Monday, December 15

Better Data

When I started talking about NBA attendance a month ago, I received some criticism for how I presented the information. Specifically, the critics pointed out that I was using partial results for 2008-09 and comparing them to complete results from last year.

You know what? The critics were right.

It was unfair to use returns from a partially completed season and expect that to be an accurate reflection of how the season would unfold. All you have to do is look at how the 76ers attendance jumped dramatically in the second half of last season to know that early results are not necessarily predictive.
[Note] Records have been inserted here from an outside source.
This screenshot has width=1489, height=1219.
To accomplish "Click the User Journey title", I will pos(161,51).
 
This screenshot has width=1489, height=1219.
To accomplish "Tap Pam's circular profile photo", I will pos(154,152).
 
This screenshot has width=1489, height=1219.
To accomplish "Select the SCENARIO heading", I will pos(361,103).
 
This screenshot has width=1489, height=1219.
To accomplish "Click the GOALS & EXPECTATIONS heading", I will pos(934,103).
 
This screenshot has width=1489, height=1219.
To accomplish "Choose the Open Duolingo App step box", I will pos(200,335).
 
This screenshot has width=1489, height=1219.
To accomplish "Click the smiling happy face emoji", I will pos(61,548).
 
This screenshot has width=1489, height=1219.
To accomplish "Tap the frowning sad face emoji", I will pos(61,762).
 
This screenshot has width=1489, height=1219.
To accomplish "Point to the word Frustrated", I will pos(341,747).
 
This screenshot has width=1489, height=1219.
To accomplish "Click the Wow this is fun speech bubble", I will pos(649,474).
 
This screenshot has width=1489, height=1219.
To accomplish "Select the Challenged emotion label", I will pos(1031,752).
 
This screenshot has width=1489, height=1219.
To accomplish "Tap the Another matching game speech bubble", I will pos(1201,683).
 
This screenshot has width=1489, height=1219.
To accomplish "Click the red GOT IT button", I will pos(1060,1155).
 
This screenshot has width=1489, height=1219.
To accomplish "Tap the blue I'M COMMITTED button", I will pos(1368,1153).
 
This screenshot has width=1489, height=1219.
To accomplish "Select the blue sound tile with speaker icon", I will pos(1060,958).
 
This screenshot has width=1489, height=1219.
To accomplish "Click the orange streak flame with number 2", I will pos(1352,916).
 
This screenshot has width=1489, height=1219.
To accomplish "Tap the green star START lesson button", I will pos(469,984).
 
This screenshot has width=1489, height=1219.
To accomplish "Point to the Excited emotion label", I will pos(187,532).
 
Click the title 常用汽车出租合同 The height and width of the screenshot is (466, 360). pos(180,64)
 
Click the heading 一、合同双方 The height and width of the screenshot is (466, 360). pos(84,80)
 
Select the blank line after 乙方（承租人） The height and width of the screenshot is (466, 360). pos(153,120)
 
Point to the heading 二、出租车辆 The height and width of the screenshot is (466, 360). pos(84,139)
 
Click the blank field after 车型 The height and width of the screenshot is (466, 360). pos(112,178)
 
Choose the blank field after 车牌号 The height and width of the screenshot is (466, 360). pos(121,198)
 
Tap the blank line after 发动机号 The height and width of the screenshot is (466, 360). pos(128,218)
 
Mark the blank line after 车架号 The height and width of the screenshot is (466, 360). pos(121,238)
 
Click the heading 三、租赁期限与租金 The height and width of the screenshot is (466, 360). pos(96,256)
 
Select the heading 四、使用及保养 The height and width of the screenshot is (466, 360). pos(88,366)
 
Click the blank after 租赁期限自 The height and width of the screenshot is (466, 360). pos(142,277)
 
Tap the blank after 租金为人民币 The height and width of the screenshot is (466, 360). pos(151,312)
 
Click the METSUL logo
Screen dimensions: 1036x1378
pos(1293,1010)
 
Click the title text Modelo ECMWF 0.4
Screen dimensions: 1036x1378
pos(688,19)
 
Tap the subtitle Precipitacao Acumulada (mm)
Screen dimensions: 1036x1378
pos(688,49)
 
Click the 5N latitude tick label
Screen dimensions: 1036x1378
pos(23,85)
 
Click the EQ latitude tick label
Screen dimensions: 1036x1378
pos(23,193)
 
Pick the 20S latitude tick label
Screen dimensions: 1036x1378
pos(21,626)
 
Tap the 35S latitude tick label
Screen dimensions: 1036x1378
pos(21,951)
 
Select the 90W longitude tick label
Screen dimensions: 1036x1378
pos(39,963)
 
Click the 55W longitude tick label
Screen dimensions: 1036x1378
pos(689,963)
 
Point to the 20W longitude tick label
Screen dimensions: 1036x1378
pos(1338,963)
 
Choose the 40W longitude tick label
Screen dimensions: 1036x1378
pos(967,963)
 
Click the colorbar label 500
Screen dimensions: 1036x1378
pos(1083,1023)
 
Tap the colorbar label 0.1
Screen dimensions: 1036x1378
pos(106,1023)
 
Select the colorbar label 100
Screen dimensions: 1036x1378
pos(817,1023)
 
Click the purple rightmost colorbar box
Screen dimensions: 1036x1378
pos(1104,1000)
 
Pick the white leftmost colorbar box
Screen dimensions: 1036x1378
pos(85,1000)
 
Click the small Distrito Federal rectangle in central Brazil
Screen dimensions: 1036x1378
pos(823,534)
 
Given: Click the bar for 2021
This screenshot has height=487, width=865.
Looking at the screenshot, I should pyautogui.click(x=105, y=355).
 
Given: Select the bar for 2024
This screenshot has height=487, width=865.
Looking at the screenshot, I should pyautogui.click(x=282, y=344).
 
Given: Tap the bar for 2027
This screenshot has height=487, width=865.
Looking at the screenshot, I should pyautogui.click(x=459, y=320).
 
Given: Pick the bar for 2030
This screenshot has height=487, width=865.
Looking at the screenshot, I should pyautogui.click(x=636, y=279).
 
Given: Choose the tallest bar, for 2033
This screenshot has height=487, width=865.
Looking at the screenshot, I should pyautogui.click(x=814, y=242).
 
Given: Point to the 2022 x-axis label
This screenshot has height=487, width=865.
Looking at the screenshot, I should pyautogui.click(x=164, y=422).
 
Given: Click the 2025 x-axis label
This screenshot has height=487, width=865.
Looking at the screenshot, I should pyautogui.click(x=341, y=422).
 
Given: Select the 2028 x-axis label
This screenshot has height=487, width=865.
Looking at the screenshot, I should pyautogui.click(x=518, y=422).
What would be better, then, is to compare how teams have done on a game-by-game basis from last year to this year. That would be much more illustrative of how franchises are faring.

So, I did it.

Through nine home games (the minimum number of home games every team in the league has played), here is how the entire league is doing compared to last season:

New Orleans, 46491
Oklahoma City, 40133
Portland, 17358
Atlanta, 15720
Indiana, 14996
Philadelphia, 11725
New Jersey, 11329
Milwaukee, 1278
Denver, 1162
Boston, 0
Cleveland, 0
Detroit, 0
LA Lakers, 0
Phoenix, 0
Utah, 0
Dallas, -309
Toronto, -1698
Chicago, -2840
New York, -2972
Charlotte, -3846
San Antonio, -4209
Golden State, -4834
Houston, -5782
Orlando, -7244
Minnesota, -7814
Memphis, -9320
Sacramento, -12761
Washington, -14197
LA Clippers. -18707
Miami, -26376

To sum the whole bag of numbers into one tidy sum, it looks promising for the league, as the overall attendance numbers through nine games has improved by 22,350 over last season.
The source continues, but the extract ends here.